たとえば「1ドル=100円」から「1ドル=125円」に変わったとします。1ドルを手に入れるのに
100円ではなく125円が必要になったので「円安」(=円の価値が下がった)ということになります。
逆に「1ドル=100円」から「1ドル=80円」になれば、これは「円高」です。
なお、戦後最高の円高は2011年10月の1ドル=75円台でした。
この数年は1ドル105~115円前後で推移してきましたが、今年3月になって急落しました。
この円安の最大の要因は、米国の中央銀行にあたる連邦準備制度理事会(=FRB)が、
コロナ危機を受け2020年3月に始めた「ゼロ金利政策」を止め、金利を上げると決めたことです。
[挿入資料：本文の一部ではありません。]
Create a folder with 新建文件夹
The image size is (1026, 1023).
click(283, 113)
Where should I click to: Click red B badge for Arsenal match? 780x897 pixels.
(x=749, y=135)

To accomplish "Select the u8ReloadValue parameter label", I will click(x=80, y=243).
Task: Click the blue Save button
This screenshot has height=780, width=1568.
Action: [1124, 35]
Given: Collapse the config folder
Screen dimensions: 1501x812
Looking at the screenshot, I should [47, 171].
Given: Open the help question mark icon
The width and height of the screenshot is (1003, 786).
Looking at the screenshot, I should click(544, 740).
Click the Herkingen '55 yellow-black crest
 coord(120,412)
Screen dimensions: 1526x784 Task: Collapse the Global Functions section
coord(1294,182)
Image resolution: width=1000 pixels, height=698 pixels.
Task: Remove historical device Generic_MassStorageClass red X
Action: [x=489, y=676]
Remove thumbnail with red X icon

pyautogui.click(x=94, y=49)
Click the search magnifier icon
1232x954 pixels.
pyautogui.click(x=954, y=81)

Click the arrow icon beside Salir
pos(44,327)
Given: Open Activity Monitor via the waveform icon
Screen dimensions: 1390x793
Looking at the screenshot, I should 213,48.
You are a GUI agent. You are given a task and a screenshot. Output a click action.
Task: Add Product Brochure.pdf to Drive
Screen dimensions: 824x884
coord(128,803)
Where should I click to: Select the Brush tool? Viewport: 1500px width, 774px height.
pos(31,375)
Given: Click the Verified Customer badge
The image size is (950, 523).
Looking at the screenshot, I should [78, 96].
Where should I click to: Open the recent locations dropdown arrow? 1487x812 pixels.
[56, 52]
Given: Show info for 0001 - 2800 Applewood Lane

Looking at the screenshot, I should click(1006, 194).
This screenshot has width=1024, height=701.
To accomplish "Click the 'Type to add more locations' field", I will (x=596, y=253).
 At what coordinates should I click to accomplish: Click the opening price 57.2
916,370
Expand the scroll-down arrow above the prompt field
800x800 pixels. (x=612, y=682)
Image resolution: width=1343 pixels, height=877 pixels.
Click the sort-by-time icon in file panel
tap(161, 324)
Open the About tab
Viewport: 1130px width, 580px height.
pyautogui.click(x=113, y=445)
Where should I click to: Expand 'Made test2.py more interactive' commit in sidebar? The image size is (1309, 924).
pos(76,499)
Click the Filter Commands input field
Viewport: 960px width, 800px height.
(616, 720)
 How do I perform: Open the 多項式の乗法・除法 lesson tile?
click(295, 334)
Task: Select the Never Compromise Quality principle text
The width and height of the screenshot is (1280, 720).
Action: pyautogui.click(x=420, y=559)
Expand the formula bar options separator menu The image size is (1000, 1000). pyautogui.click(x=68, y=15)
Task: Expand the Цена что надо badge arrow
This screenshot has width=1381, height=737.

コロナが落ち着いてきて景気が急に良くなる一方、コロナ禍でモノや人の流れが滞って
部品の供給不足や人手不足が続き、米国は約40年ぶりの物価高になっています。
さらにロシアのウクライナ侵攻によるエネルギーや食料の値上がりも加わりました。
これに対し日本銀行は「ゼロ金利」を変えない方針のため、金利が高いドルを買って
金利の低い円を売る動きが加速し、円安ドル高が一気に進んでいるのです。
日本でも、企業間で取引されるモノの価格は記録的な伸びで、消費者が手にする食品や
日用品の値段も上がり始めています。(4月から値上げになったモノの何と多いことか)
今回は、賃金が上がらないまま物価が上がる「悪い円安」との指摘も出ています。
お金は「より安全」で「より金利の高い」所に集まるのです。
円安(=円が売られる)ということは、「円」という通貨に魅力がなくなったとも言えるのです。